WHAT YOU HAVE TO DO :: Each line below with the word "segment" needs to be copied.

|---|

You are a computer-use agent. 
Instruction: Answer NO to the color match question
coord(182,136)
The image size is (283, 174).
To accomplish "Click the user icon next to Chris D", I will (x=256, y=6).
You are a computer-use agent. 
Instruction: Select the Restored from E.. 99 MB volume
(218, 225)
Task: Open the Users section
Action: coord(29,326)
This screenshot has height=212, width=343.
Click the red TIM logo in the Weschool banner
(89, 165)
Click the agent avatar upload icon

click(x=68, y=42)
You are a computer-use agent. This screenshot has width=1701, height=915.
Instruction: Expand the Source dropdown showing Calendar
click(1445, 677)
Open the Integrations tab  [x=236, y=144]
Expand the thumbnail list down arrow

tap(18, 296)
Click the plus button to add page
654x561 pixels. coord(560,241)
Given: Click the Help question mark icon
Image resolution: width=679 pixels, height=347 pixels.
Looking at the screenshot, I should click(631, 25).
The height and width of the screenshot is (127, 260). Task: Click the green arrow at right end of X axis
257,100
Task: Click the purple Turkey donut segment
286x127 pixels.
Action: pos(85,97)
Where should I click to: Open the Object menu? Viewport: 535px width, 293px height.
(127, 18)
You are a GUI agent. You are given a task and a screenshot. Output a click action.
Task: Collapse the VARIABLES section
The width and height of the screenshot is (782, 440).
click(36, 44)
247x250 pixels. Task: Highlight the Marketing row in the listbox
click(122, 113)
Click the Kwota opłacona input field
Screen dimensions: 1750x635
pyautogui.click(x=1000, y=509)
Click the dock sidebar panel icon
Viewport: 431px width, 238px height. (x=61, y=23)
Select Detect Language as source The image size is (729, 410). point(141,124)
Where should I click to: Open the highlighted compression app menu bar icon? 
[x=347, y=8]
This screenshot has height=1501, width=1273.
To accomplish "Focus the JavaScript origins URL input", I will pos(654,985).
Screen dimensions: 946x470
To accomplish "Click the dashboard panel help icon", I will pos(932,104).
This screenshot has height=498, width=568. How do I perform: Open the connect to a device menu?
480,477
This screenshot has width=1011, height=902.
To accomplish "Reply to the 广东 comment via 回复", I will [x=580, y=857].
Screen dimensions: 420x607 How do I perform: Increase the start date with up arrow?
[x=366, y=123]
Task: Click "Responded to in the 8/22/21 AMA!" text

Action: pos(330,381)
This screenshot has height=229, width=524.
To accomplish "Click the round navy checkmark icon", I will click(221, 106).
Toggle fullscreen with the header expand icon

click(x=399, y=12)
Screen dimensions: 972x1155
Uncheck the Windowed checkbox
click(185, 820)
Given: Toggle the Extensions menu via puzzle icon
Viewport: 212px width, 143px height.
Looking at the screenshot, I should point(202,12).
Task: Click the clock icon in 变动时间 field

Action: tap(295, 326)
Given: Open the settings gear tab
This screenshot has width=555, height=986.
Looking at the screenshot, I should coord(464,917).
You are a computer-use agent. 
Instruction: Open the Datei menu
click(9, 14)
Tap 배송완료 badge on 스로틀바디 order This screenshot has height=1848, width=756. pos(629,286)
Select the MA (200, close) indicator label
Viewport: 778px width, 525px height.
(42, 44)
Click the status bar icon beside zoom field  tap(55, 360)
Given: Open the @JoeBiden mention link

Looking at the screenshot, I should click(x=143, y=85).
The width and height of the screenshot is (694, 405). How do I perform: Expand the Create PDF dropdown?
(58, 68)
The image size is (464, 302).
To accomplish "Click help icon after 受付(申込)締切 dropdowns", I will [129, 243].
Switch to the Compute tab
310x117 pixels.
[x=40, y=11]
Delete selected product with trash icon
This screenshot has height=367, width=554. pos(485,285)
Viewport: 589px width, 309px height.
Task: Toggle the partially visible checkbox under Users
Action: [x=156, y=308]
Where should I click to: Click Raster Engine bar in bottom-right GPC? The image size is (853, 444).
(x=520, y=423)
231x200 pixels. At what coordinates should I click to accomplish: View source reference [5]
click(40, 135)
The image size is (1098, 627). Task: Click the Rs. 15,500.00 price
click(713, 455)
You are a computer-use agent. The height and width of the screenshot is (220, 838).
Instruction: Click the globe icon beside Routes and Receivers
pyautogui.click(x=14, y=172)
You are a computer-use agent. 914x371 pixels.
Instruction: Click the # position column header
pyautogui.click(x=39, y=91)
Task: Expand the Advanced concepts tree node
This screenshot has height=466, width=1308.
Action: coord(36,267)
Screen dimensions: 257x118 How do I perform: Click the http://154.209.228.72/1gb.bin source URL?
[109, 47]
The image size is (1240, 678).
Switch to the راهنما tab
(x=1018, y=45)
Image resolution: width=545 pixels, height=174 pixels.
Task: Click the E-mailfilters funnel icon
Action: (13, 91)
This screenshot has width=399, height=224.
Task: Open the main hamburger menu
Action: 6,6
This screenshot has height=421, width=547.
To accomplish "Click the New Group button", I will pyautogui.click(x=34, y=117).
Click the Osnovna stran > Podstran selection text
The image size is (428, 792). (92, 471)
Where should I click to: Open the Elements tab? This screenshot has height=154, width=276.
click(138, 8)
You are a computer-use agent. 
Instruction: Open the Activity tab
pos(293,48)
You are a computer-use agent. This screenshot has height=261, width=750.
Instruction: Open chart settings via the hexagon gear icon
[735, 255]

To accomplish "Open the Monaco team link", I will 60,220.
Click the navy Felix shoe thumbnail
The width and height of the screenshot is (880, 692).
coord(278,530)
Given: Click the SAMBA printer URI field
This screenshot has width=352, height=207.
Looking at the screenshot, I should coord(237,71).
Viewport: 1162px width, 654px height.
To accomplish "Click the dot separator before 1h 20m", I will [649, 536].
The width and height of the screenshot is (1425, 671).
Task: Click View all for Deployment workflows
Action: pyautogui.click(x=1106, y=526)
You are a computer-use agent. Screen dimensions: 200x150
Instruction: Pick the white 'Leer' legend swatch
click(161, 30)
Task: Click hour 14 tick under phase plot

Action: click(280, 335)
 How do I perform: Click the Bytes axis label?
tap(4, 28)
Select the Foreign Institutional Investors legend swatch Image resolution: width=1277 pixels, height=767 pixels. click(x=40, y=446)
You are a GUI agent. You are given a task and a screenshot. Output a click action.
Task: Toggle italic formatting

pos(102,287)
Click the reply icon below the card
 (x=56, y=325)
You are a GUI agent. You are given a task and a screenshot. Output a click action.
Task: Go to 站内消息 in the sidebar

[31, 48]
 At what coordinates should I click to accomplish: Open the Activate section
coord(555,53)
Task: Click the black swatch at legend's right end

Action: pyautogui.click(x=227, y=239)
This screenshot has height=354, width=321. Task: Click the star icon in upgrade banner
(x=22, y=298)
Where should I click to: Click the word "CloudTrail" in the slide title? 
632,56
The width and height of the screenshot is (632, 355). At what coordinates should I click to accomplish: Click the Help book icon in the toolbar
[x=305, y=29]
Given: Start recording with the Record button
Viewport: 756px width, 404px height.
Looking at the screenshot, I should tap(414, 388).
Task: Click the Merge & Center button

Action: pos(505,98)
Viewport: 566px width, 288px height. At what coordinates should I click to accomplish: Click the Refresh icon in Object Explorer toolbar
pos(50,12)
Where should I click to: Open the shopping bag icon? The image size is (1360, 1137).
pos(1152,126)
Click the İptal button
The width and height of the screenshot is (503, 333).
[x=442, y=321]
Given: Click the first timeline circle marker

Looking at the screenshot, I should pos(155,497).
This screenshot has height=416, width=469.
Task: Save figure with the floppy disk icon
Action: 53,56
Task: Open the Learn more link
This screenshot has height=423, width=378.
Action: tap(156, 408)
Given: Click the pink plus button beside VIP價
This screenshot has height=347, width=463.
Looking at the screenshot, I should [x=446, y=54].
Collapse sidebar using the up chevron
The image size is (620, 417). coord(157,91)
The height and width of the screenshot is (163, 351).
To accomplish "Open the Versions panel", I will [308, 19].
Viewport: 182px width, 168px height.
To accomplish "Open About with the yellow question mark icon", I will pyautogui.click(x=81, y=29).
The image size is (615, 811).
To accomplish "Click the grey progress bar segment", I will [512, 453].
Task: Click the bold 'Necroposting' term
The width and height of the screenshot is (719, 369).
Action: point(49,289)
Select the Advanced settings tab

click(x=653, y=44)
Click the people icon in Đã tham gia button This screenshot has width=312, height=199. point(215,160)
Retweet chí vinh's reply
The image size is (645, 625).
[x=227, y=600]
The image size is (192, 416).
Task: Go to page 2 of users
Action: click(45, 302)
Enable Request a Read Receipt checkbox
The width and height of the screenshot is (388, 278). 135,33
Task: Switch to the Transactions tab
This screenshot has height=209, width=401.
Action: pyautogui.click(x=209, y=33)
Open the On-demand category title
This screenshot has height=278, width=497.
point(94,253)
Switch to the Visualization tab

|---|

WRITTEN SOLUTION ::
Task: Click the purple Turkey donut segment
To accomplish "Click the grey progress bar segment", I will [512, 453].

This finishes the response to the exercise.